The Senate as the State-Council of the Monarch

While the democratic king thus conceded to the community of the people at least a formal share in the sovereignty, it was by no means his intention to divide his authority with what had hitherto been the governing body, the college of senators. The senate of Caesar was to be--in a quite different way from the later senate of Augustus-- nothing but a supreme council of state, which he made use of for advising with him beforehand as to laws, and for the issuing of the more important administrative ordinances through it, or at least under its name--for cases in fact occurred where decrees of senate were issued, of which none of the senators recited as present at their preparation had any cognizance.

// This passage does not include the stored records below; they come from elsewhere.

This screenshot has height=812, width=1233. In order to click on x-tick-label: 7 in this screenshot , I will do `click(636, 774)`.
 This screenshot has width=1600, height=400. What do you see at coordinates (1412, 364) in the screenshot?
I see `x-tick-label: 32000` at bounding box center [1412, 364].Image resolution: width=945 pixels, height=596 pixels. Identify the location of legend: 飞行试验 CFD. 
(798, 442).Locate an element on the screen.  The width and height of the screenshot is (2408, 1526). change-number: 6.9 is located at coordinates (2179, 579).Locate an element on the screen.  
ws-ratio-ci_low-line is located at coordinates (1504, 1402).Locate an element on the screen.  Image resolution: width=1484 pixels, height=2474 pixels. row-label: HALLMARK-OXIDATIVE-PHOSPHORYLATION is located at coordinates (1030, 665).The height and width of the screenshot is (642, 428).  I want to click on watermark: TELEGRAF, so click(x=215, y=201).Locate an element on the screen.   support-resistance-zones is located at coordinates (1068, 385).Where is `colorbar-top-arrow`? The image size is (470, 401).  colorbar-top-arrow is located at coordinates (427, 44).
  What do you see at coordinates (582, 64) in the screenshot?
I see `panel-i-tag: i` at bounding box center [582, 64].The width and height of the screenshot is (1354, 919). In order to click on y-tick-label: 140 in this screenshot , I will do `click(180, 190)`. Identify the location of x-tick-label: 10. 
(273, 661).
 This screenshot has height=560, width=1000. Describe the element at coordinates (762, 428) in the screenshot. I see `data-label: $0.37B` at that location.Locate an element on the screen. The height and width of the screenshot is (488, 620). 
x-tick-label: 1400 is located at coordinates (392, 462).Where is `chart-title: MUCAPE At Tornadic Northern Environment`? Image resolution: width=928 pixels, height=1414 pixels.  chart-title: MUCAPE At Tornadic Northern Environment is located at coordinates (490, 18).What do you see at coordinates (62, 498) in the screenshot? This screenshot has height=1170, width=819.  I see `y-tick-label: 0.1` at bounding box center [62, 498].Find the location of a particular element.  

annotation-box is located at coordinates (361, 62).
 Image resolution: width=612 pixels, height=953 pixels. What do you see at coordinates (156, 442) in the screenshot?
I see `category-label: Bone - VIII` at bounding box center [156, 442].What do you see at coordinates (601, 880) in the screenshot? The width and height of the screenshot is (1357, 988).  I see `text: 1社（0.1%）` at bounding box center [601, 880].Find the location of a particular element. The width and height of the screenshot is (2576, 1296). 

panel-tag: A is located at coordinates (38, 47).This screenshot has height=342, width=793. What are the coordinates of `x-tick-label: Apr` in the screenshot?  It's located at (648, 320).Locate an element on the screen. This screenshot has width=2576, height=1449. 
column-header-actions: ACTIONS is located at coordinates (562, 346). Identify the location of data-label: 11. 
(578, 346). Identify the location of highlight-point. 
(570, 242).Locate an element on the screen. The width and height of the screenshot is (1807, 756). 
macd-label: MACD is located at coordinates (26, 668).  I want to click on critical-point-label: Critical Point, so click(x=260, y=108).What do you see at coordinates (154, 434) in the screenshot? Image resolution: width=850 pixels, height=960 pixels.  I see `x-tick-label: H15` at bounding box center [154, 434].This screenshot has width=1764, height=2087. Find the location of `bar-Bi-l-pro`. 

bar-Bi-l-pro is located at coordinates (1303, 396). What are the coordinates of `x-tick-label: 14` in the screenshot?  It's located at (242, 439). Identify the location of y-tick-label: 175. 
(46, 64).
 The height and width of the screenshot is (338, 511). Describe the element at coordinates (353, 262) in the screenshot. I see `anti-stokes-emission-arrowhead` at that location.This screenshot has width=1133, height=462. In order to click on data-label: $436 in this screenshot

There were no material difficulties of form in reducing the senate to it original deliberative position, which it had overstepped more de facto than de jure; but in this case it was necessary to protect himself from practical resistance, for the Roman senate was as much the headquarters of the opposition to Caesar as the Attic Areopagus was of the opposition to Pericles. Chiefly for this reason the number of senators, which had hitherto amounted at most to six hundred in its normal condition(21) and had been greatly reduced by the recent crises, was raised by extraordinary supplement to nine hundred; and at the same time, to keep it at least up to this mark, the number of quaestors to be nominated annually, that is of members annually admitted to the senate, was raised from twenty to forty.(22)

21. Cf. IV. X. Abolition of the Censorial Supervision of the Senate

22. According to the probable calculation formerly assumed (iv. 113), this would yield an average aggregate number of from 1000 to 1200 senators.